A retired public school teacher, Agapito Santiago, or “Pete” to his friends, had planted many trees during his 18 years at Caloocan High School. Those trees can already provide enough shade for students in Caloocan High School nowadays. Although, lately, Pete had expressed his frustration because number of trees had been cut down in that school just to give way to a covered court of the school.
He is tireless when it comes to gardening. This tirelessness had made him met both ends during the hardest times in their family. He juggled himself as a Practical Arts teacher in Caloocan High School and as a landscaper in Central Colleges of the Philippines
Limited space in his home did not prevent him from having a mini-vegetable farm. Since he could not plant on the ground, he used his creativity and made a vertical makeshift rack. On that vertical rack, he hanged plastic bottles of soft drinks that had been cut at the bottom. He put soil on it, planted seedlings on it, and put his organic fertilizer made out of decaying leaves and twigs on it. Yes, he never uses artificial fertilizer. He has a compost pit where he let dried leaves and twigs decay and turn itself into an organic fertilizer. Aside from that, harmful insecticides are also a no-no in Pete’s way of gardening. He uses giant, insect-like fans to scare away pests and harmful birds in his mini-farm. During extreme heat, insulation pads are put on the ground to cool down Pete’s mini-farm.

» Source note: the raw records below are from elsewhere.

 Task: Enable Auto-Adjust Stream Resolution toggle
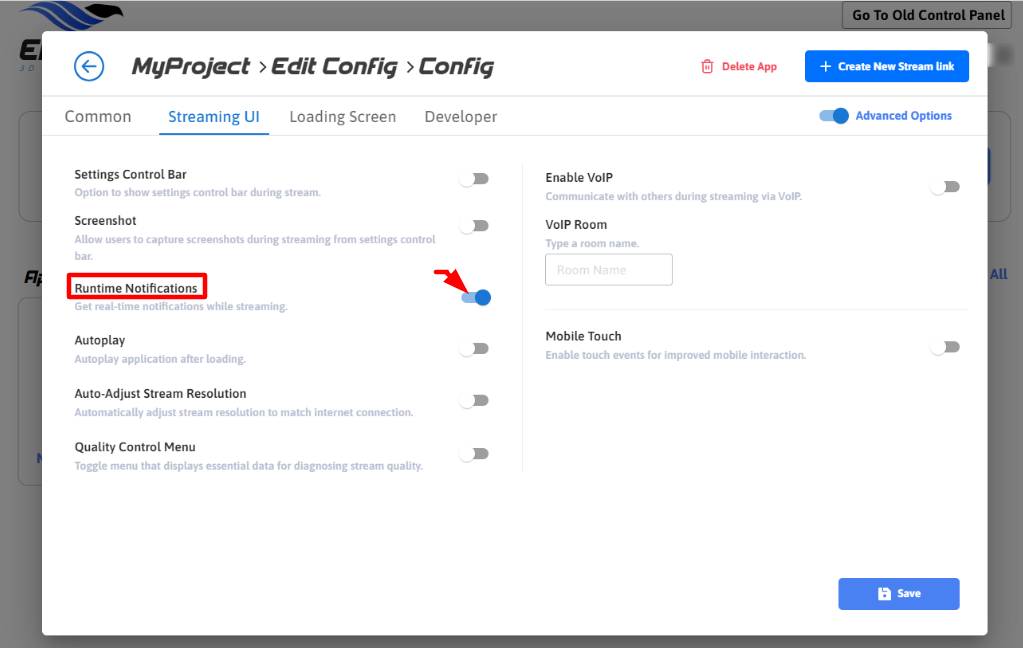click(x=474, y=401)
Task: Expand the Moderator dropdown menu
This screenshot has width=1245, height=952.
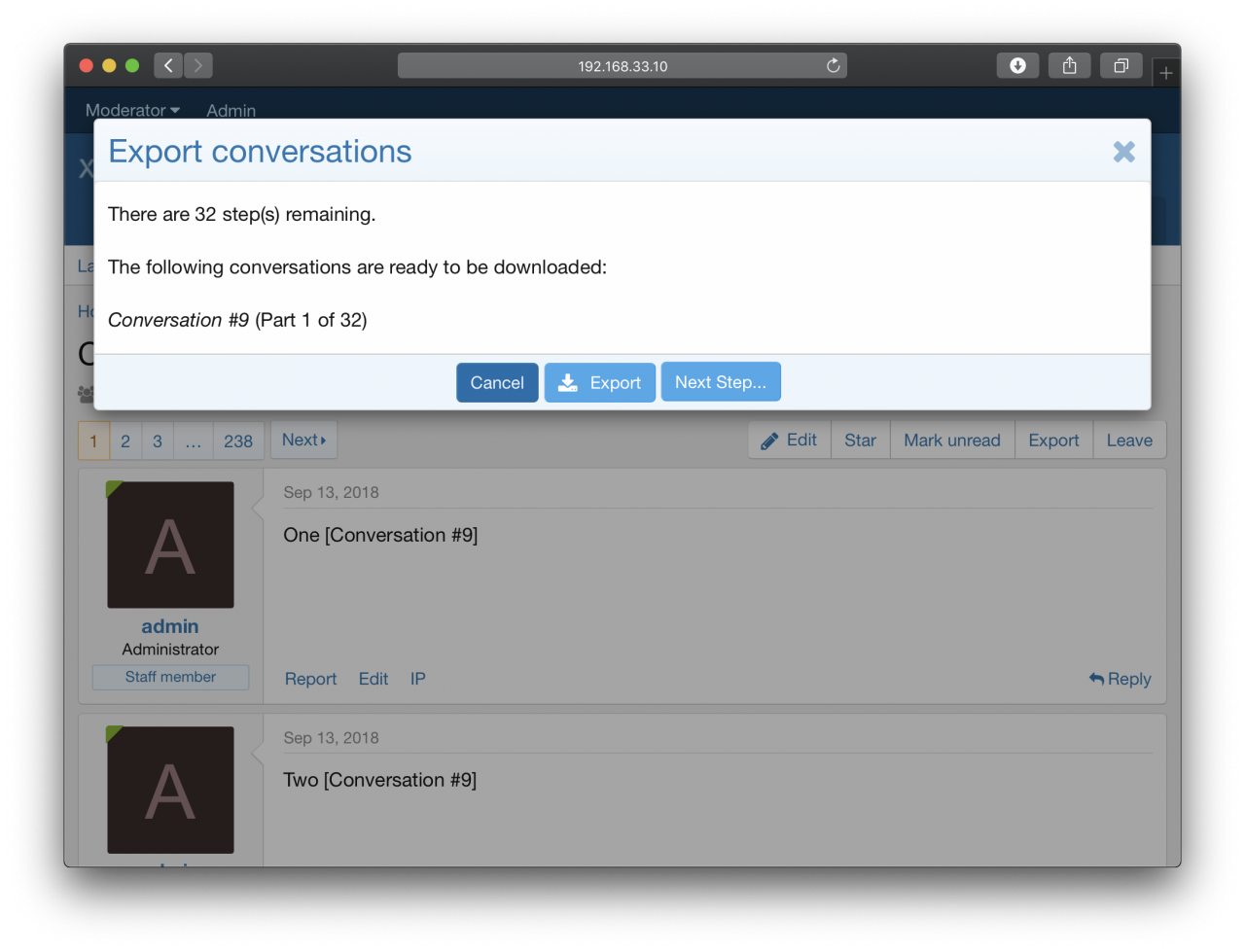Action: pos(132,111)
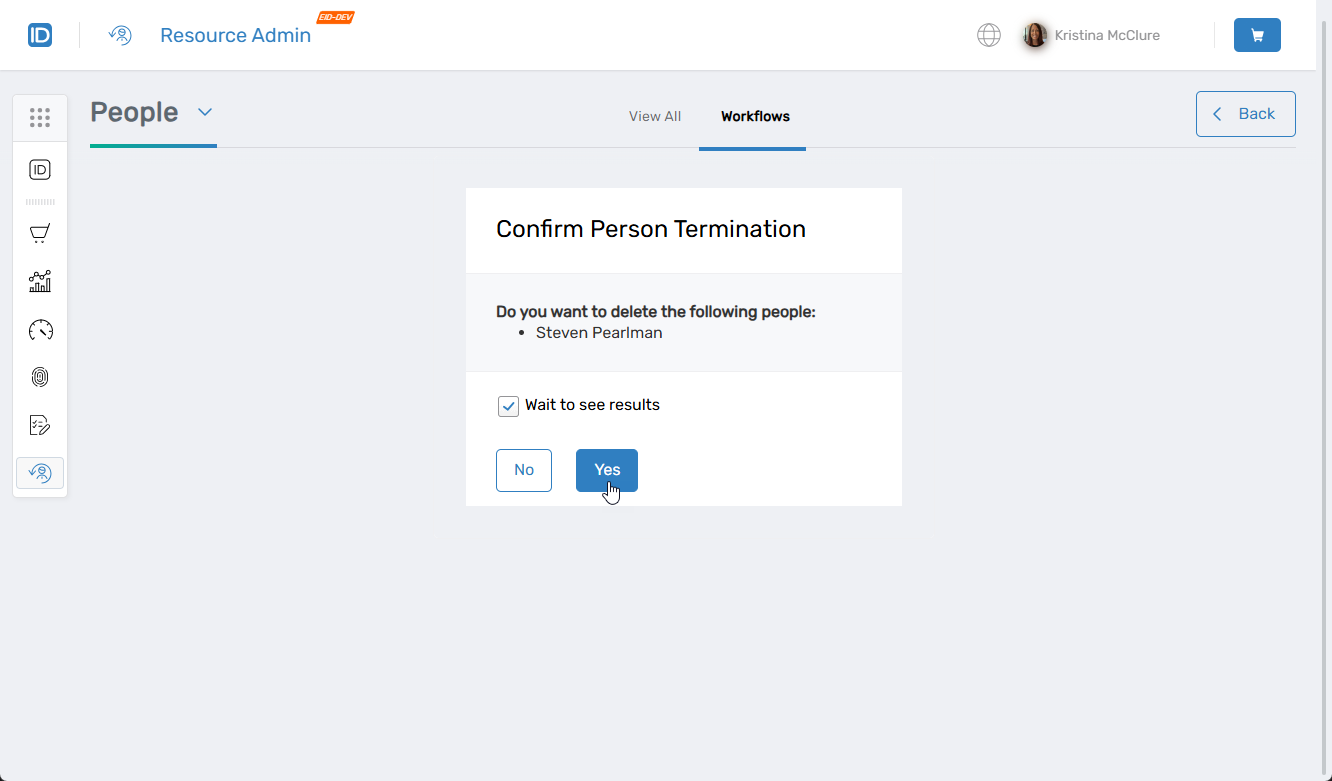Confirm termination with the Yes button
Screen dimensions: 1332x781
606,470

His makeshift rack is also very economical when it comes to water consumption. If you can see in the pictures, watering could be done only at the topmost rows of bottles. You will just have to let the water drip down to the lower rows and up to the last rows of bottles, which, if you will notice, are empty bottles. Why empty? The last rows of bottles serve as the collecting bottles, where water from upper rows accumulates. The collected water can be reused to water the plant again!
Pete, although a father of four successful children, never rest on his laurels..
Are garden-fresh, juicy, crunchy, and safe veggies impossible these days? Think again!